Tu seras un homme, gamin

"Ne mange pas trop vite"
“Fais attention en traversant”
“Ne parle pas aux inconnus”
“Ne commence jamais la cigarette”
“Mets des capotes”
“Ne bois pas dans un verre qui n’est pas le tien”
“Ne conduis pas bourré”
À chaque âge, on rajoute un conseil, une mise en garde, un ordre, une recommandation.
On la répète plusieurs fois. Petits, parce qu’ils n’écoutent rien, ces anarchistes. Plus grands, parce qu’il faut d’abord répéter la recommandation seule, face au miroir de la salle de bains, en tentant différentes approches :
“Alors, tu as maintenant 14 ans, je voulais te parler de sexe.” Non, trop direct.
“Alors, tu connais mon pote Bruno, qui est séropositif ?” NON PUTAIN.
“J’ignore si l’ipséité d’un coït t’est déjà apparue intrinsèquement mais…” OH BORDEL.
Des heures de torture mentale pour finir par un “Tiens, voilà des capotes. Ne te sens pas obligé d’avoir des relations parce que tu as des capotes, mais si tu as des relations, mets des capotes.
ET NE FAIS PAS DES BALLONS AVEC, IMBÉCILE”

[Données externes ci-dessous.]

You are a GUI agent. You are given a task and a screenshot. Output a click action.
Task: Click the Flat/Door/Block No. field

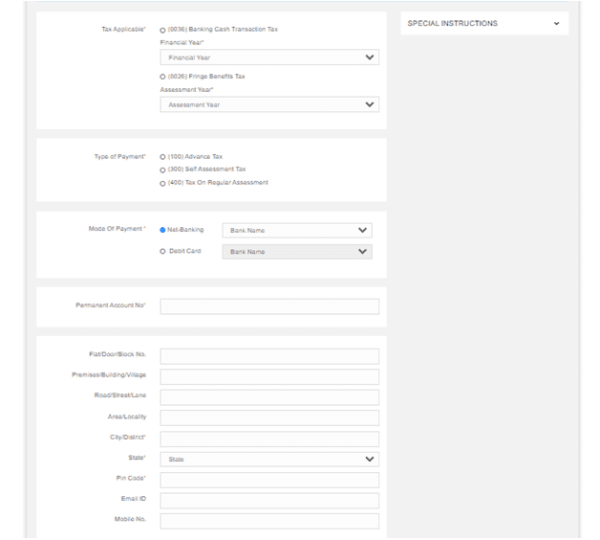(x=269, y=356)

Et puis il y a d’autres recommandations, celles qu’il ne faut pas dire, qu’on ne trouve pas dans les magazines Psychologie ou Parents, celles qui outrent les copines, celles qu’on ne peut même pas répéter face à un miroir, de peur de ne plus trouver le courage de les faire.
"Tu es un garçon. Comme Spiderman, tu as un grand pouvoir et donc une grande responsabilité : tu risques, un jour, d’être physiquement plus fort qu’une femme. Voire que plusieurs femmes, voire que plein de femmes.
Cette force physique en plus, tu peux l’oublier et, un jour de colère, de déception, ou un jour où tu seras ivre peut-être, tu peux t’en servir.
Pour frapper.
Ou pour obtenir quelque chose de force. Un baiser ou un câlin qu’on te refuse. Alors que toi tu en avais très envie maintenant.
Tu as la responsabilité de ta force.
Ne frappe jamais une femme.
Entends et arrête-toi immédiatement si une femme te dit non.”
On dit aux jeunes filles de ne pas traîner tard le soir dans tel ou tel quartier, on leur refourgue mille et une astuces pour se protéger.
Mais on ne dit pas aux jeunes garçons de ne pas abuser de leur force.
Comme si, en le leur disant, on traitait tous les hommes de pervers.
Mais on leur dit bien de ne pas voler, les traite-t-on pour autant tous de voleurs ? On leur dit aussi de ne pas se battre, insinue-t-on par là qu’ils sont tous des psychotiques qui cassent le crâne du moindre interlocuteur qui n’est pas d’accord avec eux ?
Pourquoi il ne faudrait pas leur dire de ne pas frapper une femme, de ne pas violer une femme ?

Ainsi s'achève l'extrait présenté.